Recast the part of the records that opens with the line containing "This screenshot has height=1232, width=952." and closes with the line containing "pyautogui.click(x=774, y=320)" as a numbered list, skipping any blank lines. Leave the pictures out of your answer.

# DATA LISTING:

:::::

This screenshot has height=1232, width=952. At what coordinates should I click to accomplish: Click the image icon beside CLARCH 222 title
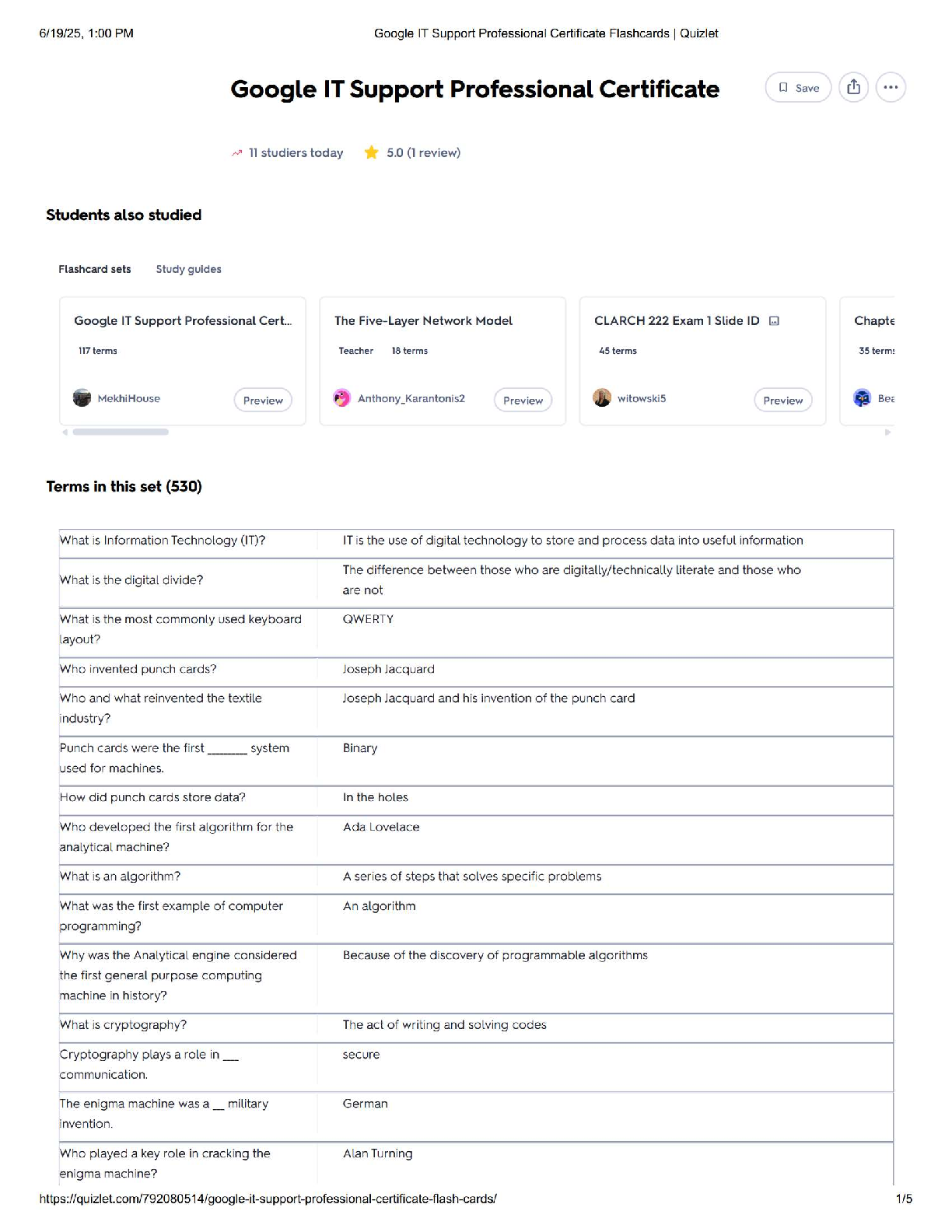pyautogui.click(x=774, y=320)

:::::

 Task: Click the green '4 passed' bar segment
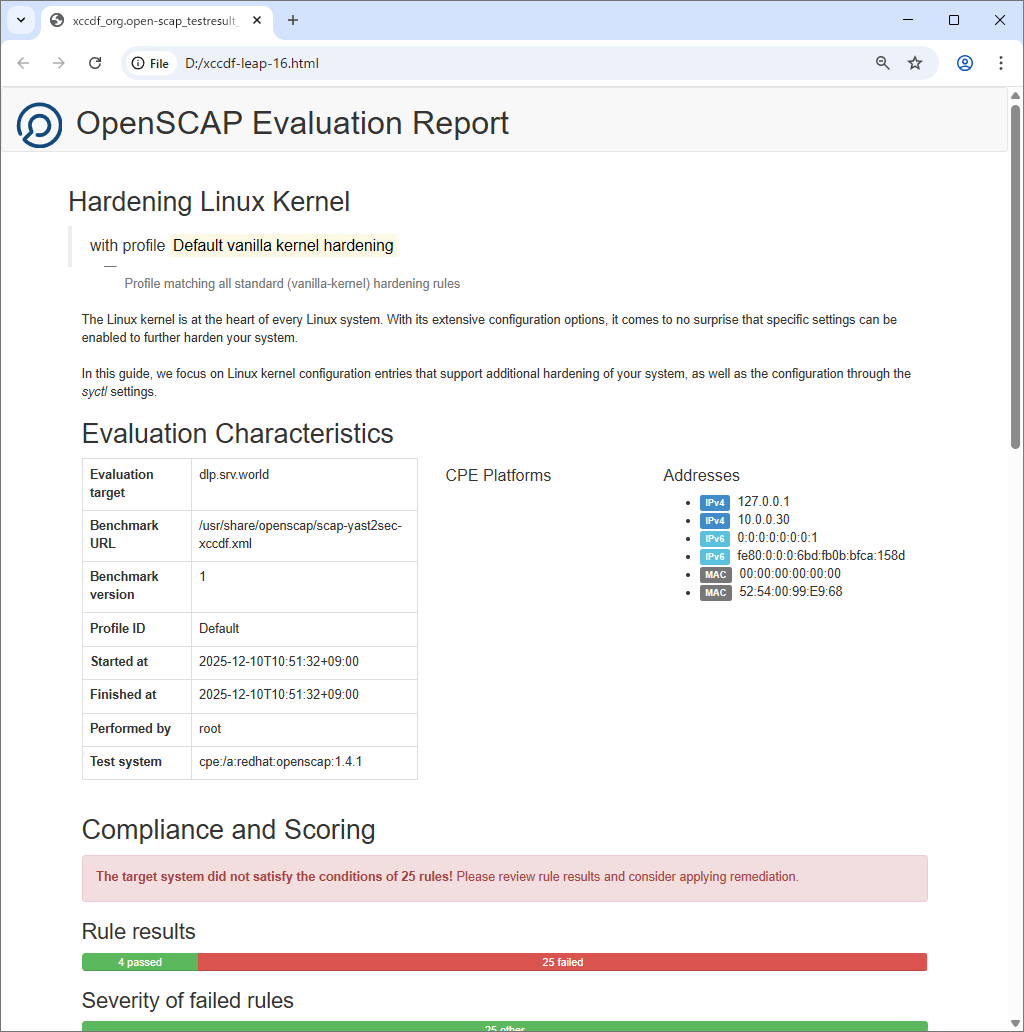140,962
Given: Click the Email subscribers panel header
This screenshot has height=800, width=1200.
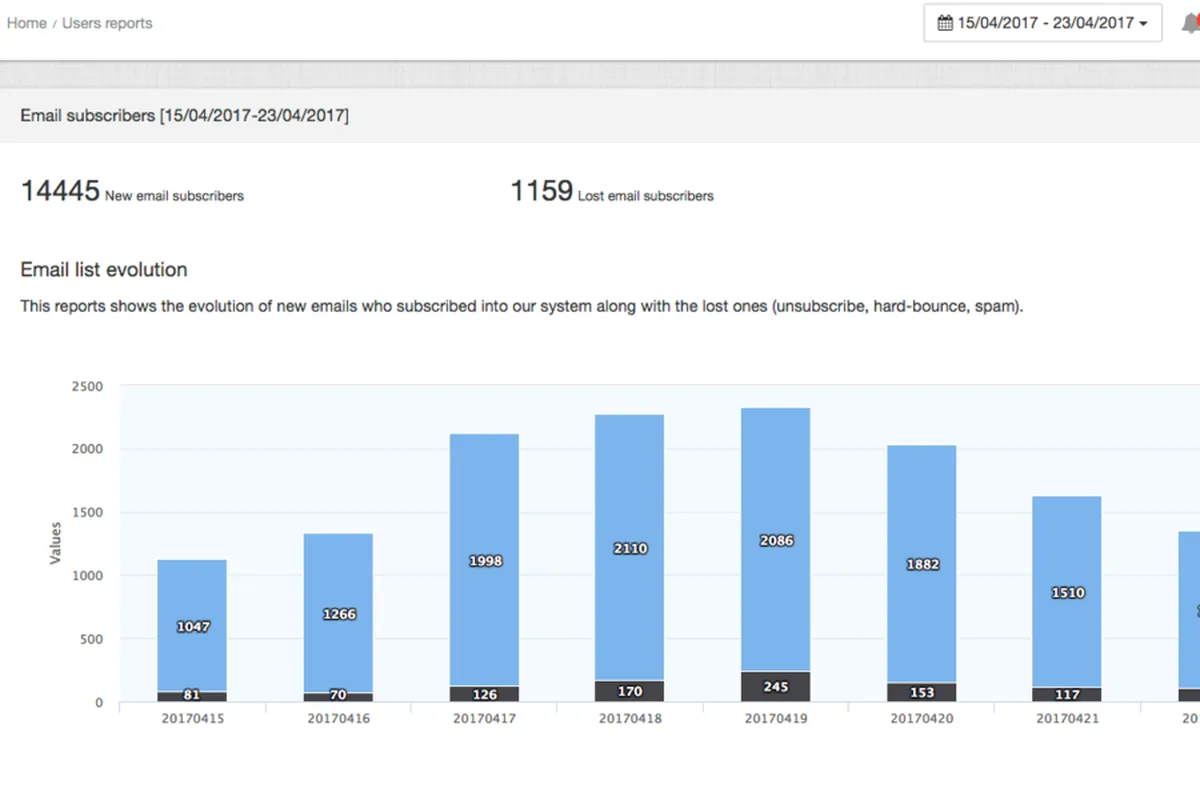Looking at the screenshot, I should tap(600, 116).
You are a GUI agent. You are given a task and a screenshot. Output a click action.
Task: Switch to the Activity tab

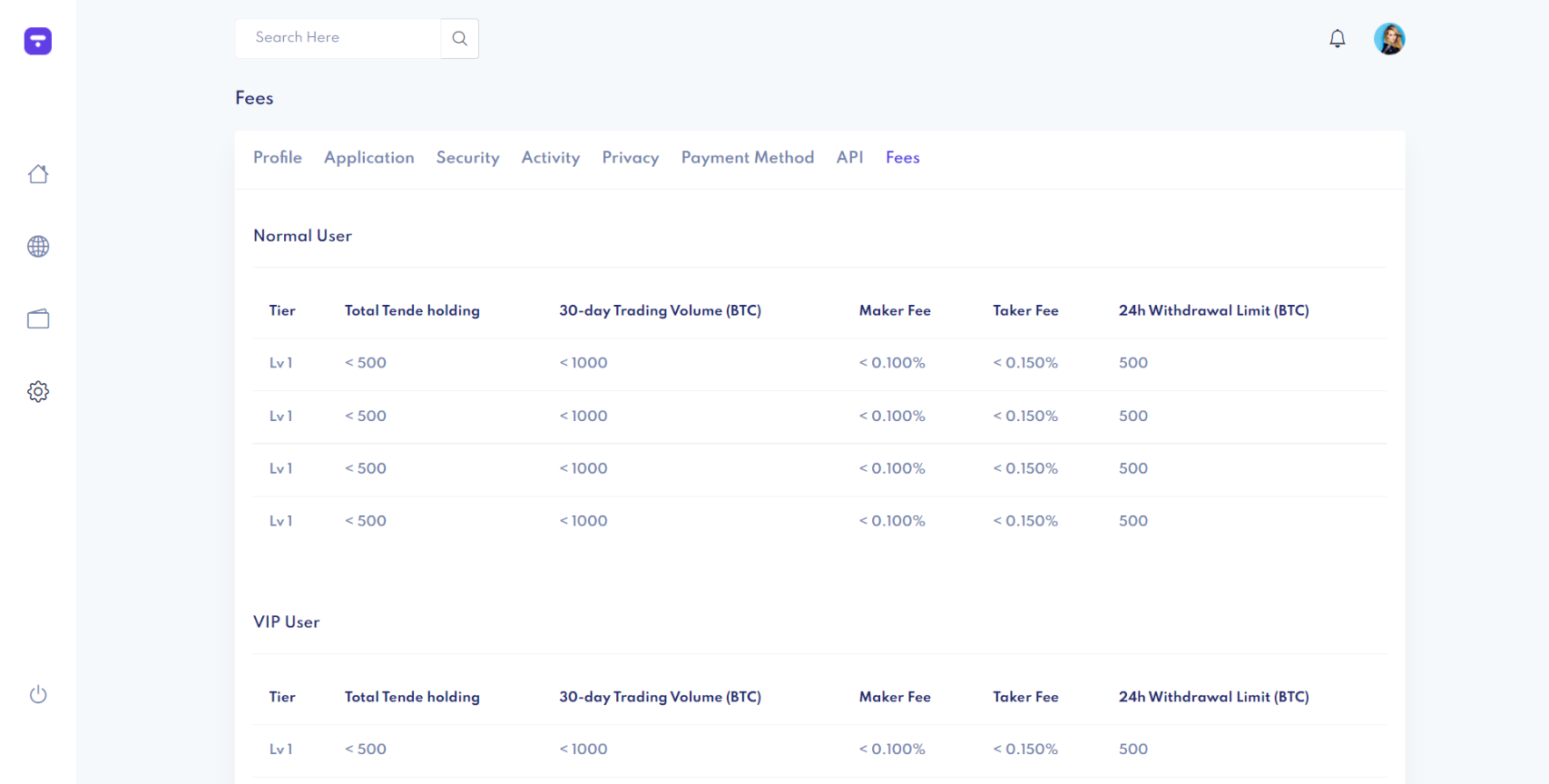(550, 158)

:::::

# ANSWER:
1. This screenshot has height=1232, width=952. At what coordinates should I click to accomplish: Click the image icon beside CLARCH 222 title
2. pyautogui.click(x=774, y=320)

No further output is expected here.